Mirage City: Slot Overview
Hacksaw Gaming is a highly ambitious outfit with metaphorical fingers in all sorts of gambling-related pies, including working alongside an ever-growing list of partners. One of the latest (at the time of review) is Ace Roll, which debuted with an unusual Itero remake, before following up by making something more original. The game is Mirage City, a slot that gets the party jumpin' with features such as expanding wild symbols linked to individual reel multiplier values. There is also a fireworks display, so if that sounds like your kind of shindig, it's time to bop.
Mirage City has a rave in the middle of nowhere, Burning Man thing going on, where the sun is setting over a desert populated by tents, tasselled bicycles, and various festival accoutrements. It doesn't exactly match Burning Man's spectacle of large-scale art, community, and radical self-expression, but Mirage City does produce a measure of festival vibe. Rhythmical EDM helps, as do the lightshow and fireworks display, though while the visuals make an effort, they're also slightly dated-looking as well. Not necessarily in a bad way, maybe retro, let's say, but Mirage City has the feel of a game that was released a few years ago.

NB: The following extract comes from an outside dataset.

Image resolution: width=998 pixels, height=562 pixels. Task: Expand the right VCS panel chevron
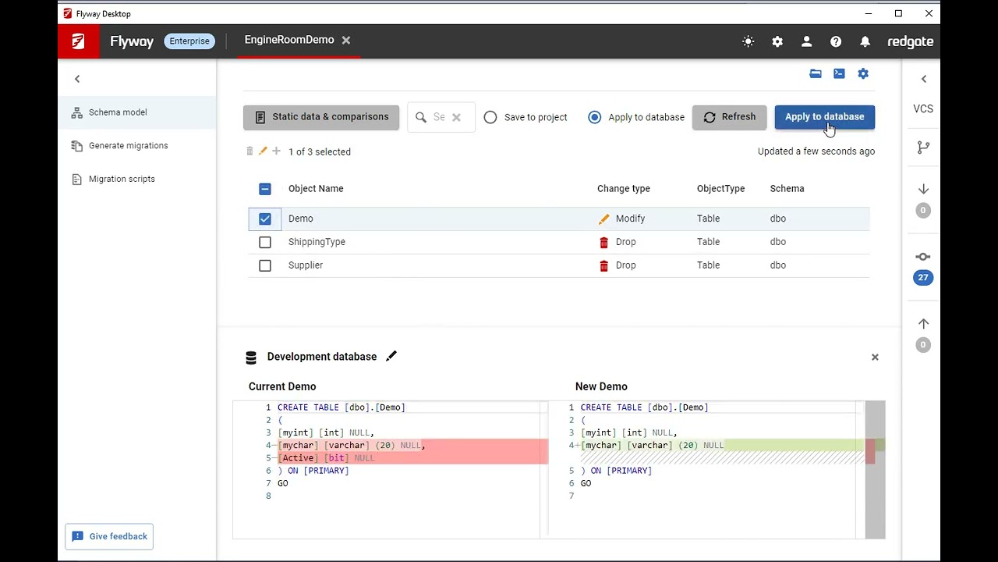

Mirage City's partying takes place on a 5x5 matrix with 15 paylines, landing winning combinations of 3 to 5 OAK. Gig tickets range from $/€0.10 to $/€75 per spin, and when playing this way, the highest of the two RTPs is 96.31%. Whilst the vibe might be pretty chill at times, Mirage City's volatility is high, the game docs going so far as to call it 'Extreme'.
The table of pay symbols has neon purple 10 through Ace card ranks, and four characters as its premium symbols. Winning combinations of 5 in length pay 1x to 2.5x for the royals, or 5x to 10x the stake for the high pays. Wilds are worth 20x when a line of 5 of them hits, and they can also substitute for all regular paying symbols. If a wild participates in a win, it grows into a full reel Expanded Wild.
Mirage City: Slot Features

Firework symbols trigger respins and build reel multipliers, while wilds can expand to make use of those multi values. The bonus round is where reel multipliers persist, while the features are rounded off by a couple of buy options.
Fireworks and Expanded Wilds
Landing a Firework symbol in the base or bonus game triggers Fireworks Respins, which end when no Firework symbols land. Single Fireworks can be additive +2 to +5 or multiplicative x2 to x5, and their values raise their reel multiplier by the corresponding value. Multireel Fireworks increase all reel multipliers by the same amount (additive +2 to +5 or multiplicative x2 to x5). Reel multipliers are applied to Expanded Wild symbols. In the base game, the wild symbol resets the reel multiplier to x1 after being used in a win. The Expanded Wild symbol cannot appear on the same reel as a scatter symbol.
Burning Sky
Landing 3 scatters in the base game triggers the Burning Sky bonus round with 3 lives. The bonus round mechanics are the same as the base game, except the Expanded Wild symbol does not reset the reel multiplier when active. Each Firework symbol boosts persistent reel multipliers up to x999 and resets the life count back to 3. Wild symbols appear more often, but scatters do not land.
Feature Buys
Mirage City has two feature buys. One is BonusHunt FeatureSpins, where scatters appear 5 times more often for 3x the stake, or a Burning Sky trigger for 100x the stake.

Mirage City: Slot Verdict
Well, if nothing else, Mirage City is more inventive than the last slot Ace Roll released. The Burning Man-type atmosphere is a bit of a mixed bag; while the EDM soundtrack and neon visuals establish a festival mood, the graphics look slightly older compared to current top-tier releases, lacking the modern polish typically associated with its partner, Hacksaw Gaming. But, a studio has got to start somewhere, and after throwing off its debut slot's remake strategy, players get to see more of what Ace Roll has to offer and what directions it may possibly be heading in.
As for Mirage City, the gameplay is built around the synergy between Fireworks, Reel multipliers, and Expanded Wilds. The base game's built-in limitation is the way multipliers reset from spin to spin, though this is shrugged off to an extent should respins stack up. The volatility becomes apparent when free spins trigger, since it grants just 3 lives, which can refill and build multipliers when Firework symbols land. You can see how this symbiosis could be volatile, a sort of shorter, sharper version of something like Multifly. Winning potential is higher than Yggdrasil's version, at 12,500x the stake, achievable in all game modes.
And so, if players can see past visuals that may feel a few years behind the curve, there is a level of entertainment here to sample. Mirage City might not be the desert festival to end all other desert festivals, but it's more of a positive step than the developer's first release, showing Ace Roll is ready to experiment with its own ideas to help find its place in the Hacksaw Gaming ecosystem.
Mirage City shows growing ambition, but its dated presentation keeps it from fully capitalising on some otherwise interesting ideas.